Most days, she goes in circles. Around and around, doing things that get undone. Shopping for food, cooking it, consuming it, dirtying dishes. Net result: calories. Washing herself, which only dirties the bathroom. Cleaning the bathroom, which in turn, dirties her. She washes clothes, only to wear them, and get them dirty again. And this doesn't take into account the gingerbread boys. The circle goes around and around and around. She needs to get somewhere. From point A to point B. Start to finish. She needs to find the end to something. December is an end. January is a beginning. Sure, they can be connected, but there's a period there, not just a semi-colon.

Back home, she folds the third load of laundry of the day, while dinner is cooking.
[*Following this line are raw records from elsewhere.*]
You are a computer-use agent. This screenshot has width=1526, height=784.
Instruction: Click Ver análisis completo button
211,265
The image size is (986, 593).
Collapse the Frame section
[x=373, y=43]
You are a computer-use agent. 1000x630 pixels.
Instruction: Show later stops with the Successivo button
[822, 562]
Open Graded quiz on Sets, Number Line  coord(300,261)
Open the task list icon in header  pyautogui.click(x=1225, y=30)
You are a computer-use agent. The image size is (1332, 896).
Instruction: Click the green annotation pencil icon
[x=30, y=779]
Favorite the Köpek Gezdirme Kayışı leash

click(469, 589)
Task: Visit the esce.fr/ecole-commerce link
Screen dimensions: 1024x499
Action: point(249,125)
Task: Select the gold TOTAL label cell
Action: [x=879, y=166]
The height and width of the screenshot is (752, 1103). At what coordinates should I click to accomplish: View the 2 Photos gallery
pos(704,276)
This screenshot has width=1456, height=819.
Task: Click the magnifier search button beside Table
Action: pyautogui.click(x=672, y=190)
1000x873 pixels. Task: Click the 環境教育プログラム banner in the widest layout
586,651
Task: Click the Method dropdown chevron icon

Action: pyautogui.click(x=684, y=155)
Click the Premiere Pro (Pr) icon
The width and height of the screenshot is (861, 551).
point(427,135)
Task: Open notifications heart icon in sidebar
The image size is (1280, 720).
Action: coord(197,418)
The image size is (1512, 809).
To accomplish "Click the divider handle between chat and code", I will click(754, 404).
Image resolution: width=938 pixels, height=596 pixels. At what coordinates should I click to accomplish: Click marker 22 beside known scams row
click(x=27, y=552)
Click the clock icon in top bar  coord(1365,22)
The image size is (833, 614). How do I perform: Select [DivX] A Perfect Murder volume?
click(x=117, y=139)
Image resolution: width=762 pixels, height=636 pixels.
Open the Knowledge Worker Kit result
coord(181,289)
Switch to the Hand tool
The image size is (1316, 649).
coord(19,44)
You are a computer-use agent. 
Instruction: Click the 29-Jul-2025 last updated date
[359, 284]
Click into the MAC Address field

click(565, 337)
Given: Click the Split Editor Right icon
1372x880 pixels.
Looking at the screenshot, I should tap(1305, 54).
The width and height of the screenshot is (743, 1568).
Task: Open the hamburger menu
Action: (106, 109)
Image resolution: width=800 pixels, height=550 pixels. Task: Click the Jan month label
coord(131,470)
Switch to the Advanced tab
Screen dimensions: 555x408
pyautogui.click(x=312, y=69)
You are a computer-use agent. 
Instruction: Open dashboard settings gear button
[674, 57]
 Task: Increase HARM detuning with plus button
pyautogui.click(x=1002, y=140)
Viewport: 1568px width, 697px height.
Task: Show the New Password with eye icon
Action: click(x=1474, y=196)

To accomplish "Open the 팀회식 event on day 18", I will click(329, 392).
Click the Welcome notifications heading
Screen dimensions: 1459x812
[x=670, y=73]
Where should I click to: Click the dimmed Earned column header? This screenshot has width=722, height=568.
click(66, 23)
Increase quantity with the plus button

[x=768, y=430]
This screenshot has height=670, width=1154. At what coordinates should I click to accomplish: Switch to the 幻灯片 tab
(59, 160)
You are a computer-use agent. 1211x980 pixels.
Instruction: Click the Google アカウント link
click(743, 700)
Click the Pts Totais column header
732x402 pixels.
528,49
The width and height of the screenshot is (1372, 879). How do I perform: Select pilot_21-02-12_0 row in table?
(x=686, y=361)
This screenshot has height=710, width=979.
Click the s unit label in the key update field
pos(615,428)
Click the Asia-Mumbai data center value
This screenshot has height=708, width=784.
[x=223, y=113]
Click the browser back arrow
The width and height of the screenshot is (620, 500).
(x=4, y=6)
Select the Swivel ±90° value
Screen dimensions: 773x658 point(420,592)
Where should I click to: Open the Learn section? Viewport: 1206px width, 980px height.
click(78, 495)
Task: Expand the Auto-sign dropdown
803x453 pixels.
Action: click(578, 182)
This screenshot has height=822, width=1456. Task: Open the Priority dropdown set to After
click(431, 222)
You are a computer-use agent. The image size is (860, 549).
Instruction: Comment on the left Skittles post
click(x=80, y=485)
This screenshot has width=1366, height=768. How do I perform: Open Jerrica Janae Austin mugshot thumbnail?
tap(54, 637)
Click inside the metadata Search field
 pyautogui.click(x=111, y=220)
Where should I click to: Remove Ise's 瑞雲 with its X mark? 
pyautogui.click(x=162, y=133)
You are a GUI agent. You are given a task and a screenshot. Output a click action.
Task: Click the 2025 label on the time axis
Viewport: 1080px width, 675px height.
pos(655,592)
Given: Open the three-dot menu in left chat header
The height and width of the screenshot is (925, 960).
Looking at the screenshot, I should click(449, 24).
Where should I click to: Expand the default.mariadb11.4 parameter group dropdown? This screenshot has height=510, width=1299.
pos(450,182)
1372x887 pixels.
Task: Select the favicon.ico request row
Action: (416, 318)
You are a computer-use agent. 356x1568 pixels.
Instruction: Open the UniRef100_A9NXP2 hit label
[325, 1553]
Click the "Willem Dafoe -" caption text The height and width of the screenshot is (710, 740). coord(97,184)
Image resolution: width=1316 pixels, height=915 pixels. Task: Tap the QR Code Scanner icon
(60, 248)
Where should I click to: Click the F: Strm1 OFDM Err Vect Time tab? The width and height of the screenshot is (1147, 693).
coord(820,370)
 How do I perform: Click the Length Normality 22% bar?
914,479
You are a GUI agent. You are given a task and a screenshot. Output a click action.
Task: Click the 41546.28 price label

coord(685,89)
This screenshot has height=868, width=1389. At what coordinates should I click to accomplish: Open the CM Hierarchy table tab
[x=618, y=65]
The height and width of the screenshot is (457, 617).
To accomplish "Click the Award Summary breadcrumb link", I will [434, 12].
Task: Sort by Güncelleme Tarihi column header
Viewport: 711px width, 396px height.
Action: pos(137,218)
The oldest gingerbread boy practices piano, playing a mixture of Bach's Inventions, Coldplay, and Do You Know the Muffin Man? Over and over he plays, song after song, circling back to Bach after playing the others. Doing and redoing and undoing all of these things makes her tired. Depression chips away at the lines in her life, until she's left with a dot, a sorry excuse for a circle.

Yes, she needs lines right now, not circles. Beginnings with happy endings. She's done with twirling around, spinning like a whirling dervish.